Getting new innovative medicines to patients more quickly has become a step change easier thanks to the improved and refined Voluntary Harmonisation Procedure (VHP) for multinational clinical trials applications that the BIA has long campaigned for.
Steve Bates, BIA Chief Executive Officer, said: “This voluntary system agreed by national regulatory authorities makes running multinational clinical trials across the EU simpler and cheaper. The BIA has advocated for these changes for a number of years and is delighted that they are making a practical difference to companies.
“I want to make sure all companies are aware of this procedure and use it – especially if the proposed EU Regulation on clinical trials is delayed for any reason.”
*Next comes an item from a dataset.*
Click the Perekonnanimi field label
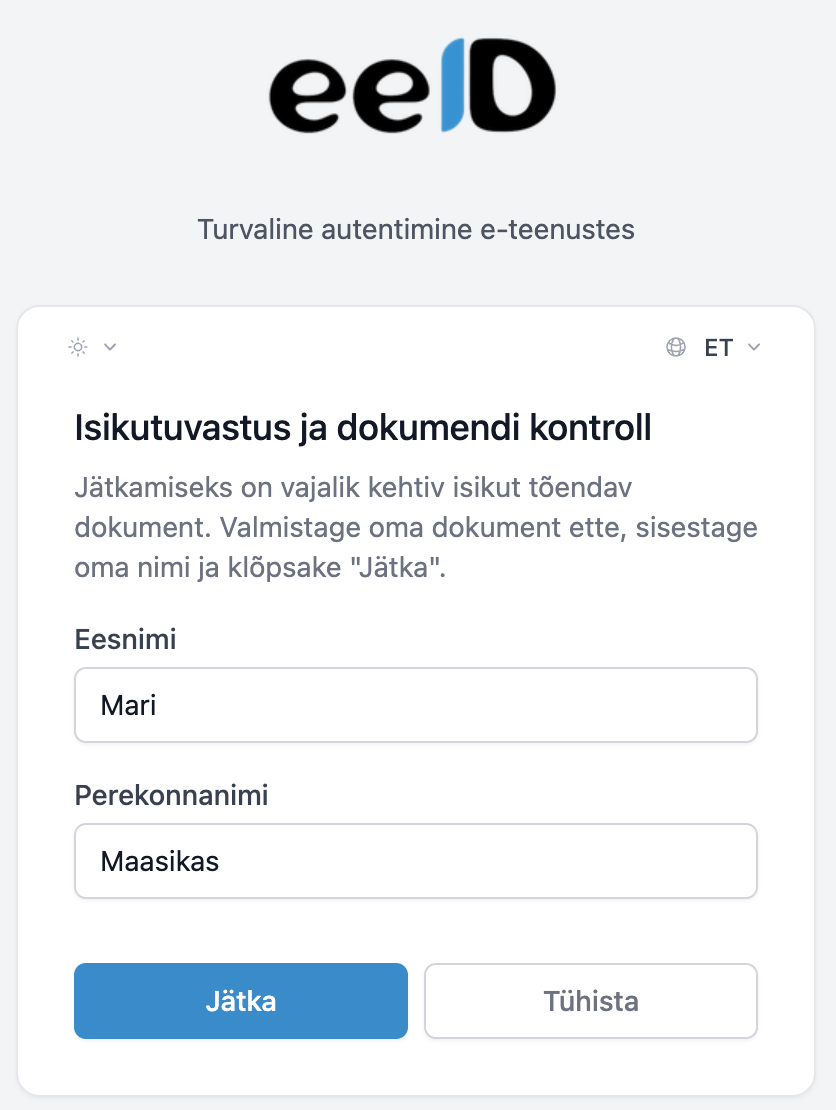This screenshot has width=836, height=1110. (x=171, y=795)
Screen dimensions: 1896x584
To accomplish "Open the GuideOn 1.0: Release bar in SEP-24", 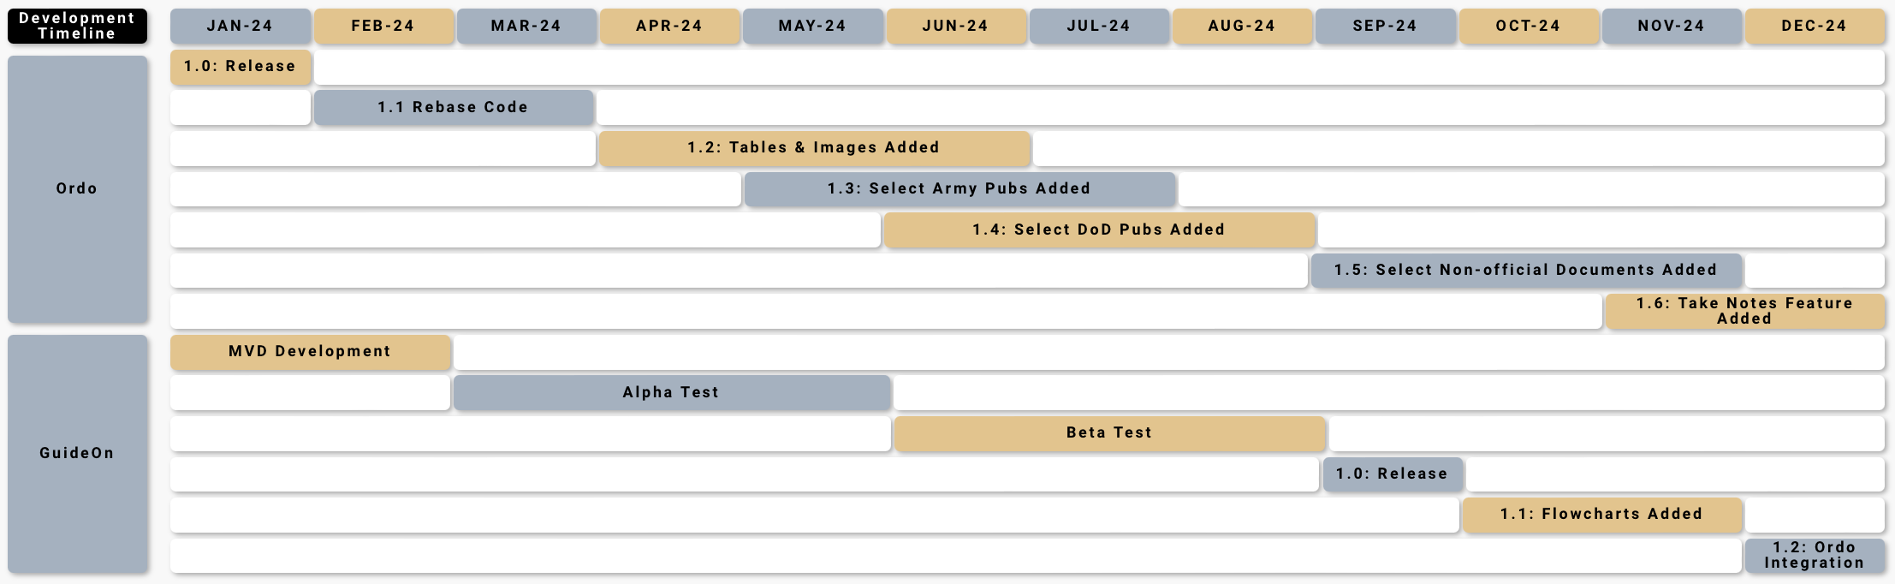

The VHP, a voluntary procedure agreed by the Clinical Trials Facilitation Group (CTFG), a working group of the EU Heads of Medicines Agencies, provides a major breakthrough in getting a harmonised regulatory decision on a clinical trial to be performed in more than one EU Member State.
The new version of the VHP guidance (Version 3) represents an important evolution of the VHP process, which was introduced initially as a pilot in 2009 and revised in March 2010. Among the key aspects introduced are:
- A Reference National Competent Authority responsible for the scientific assessment, consolidation of questions and grounds for non-acceptance, and the reassessment of the sponsor’s response in collaboration with the National Competent Authorities (NCAs) concerned by the trial and participating in the VHP.
- ‘Second-wave VHP’ of clinical trial applications allowing sponsors to include additional Members States following a positive VHP and taking account of the original assessment.
The work-sharing aspects of the new improved VHP assessment procedure (Version 3) look very similar to how the clinical trial authorisation procedure is shaping up in the proposed EU Regulation on clinical trials following amendments suggested by the EU Council Working Party.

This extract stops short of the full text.